Sweet sounds of the night


There could not have been a better cultural spread on the eve of Republic Day.

The beautiful synthesis of dance and music at Yamini 2012, the dusk-to-dawn festival, conducted at the sprawling open air theatre of IIMB, had the young and the old and those in between lap up the feast for the eyes and ears.

What was heartwarming was that  plenty of children too had turned up at the event. Organised by Spicmacay, the ninth edition of Yamini, had the audience braving the chill to promote the country’s rich cultural traditions. And it is not every day that one get to see  great artistes from the Indian classical music and dance fraternity at close quarters.

The curtains went up with Padma Bhushan Alarmel Valli’s bharatanatyam recital.The leading proponent of the Pandanallur tradition in Bharatanatyam, Valli’s recitals, though rooted in tradition, has a contemporary interpretation to it. The petite danseuse, who has taken bharatanatyam to an international level, uses the art form as an evocative language.

She began her recital with the composition Rathi Sukha Saare, wherein she brought forth the Shringaara rasa in all its myriad colours. Her expressions, discipline and effortless footwork enlivened the stage.

At one point, it seemed as if the spring had set in. She performed to verses from Kalidasa’s Ritu Samharam, Shakuntalam and Bhoja’s Shringaara Prakashanam. Her spontaneity and depth has always been hailed and this was one occasion that only reinforced that.

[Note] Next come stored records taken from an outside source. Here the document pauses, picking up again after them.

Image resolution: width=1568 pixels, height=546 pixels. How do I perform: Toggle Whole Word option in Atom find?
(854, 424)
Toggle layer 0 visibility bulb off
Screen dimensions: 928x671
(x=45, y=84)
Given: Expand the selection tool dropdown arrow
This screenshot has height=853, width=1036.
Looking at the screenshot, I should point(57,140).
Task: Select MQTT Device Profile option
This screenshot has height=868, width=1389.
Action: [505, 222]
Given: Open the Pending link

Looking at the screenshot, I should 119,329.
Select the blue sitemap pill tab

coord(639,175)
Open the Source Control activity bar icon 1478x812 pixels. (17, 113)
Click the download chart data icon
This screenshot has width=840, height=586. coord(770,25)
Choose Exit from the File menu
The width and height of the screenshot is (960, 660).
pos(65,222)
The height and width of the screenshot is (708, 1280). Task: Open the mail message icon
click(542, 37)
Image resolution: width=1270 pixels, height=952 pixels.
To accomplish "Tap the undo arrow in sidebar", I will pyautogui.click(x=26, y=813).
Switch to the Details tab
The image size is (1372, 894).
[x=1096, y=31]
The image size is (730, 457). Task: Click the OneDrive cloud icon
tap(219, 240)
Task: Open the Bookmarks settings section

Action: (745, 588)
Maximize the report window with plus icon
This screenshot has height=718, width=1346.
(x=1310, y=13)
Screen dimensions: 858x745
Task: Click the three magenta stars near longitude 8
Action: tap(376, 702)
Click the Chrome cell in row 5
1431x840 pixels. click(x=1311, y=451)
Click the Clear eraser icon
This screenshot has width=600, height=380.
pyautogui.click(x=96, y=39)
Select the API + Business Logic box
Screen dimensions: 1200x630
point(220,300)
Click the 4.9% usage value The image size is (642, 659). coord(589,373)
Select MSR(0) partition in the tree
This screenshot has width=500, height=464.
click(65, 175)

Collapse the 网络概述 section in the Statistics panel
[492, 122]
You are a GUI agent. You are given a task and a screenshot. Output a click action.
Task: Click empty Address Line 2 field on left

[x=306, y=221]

A few technical glitches in the audio did not deter her. “In case the mike fails, watch the visual music as my body also sings,’’ she informed.

Her second piece was a composition on Lord Krishna. One could see her living the different facets of lord Krishna, the romantic as well as the mischievous side of his. Her next piece was based on verses from the Tamil Sangam poetry. Valli who has been doing research on Sangam poetry for quite a long time now explained the piece in a  great narrative style and went on to perform it. Her recital drew to a close with yet another piece to loud applause by the audience.

After a short recess, the doyen of Hindustani vocal Ashwini Bhide Deshpande took the podium. Hailing from the Jaipur-Atrauli tradition of Khayal (classical) singing, there were many longing to hear her voice. The  ease at which she sang, left the night air rich.
While the audience settled in the tranquility, the festival was only warming up.

The rest of the night saw Carnatic vocal recital by T N Sheshagopalan, Carnatic flute recital by Shashank Subramanyam and Hindustani violin recital by Kala Ramnath. Kala Ramnath, who is one of the most outstanding instrumental musicians of the country, filled the early morning hours with strains that touched the soul. As the festival drew to a close, there were many who were pining for more, nevertheless describing it as a perfect retreat.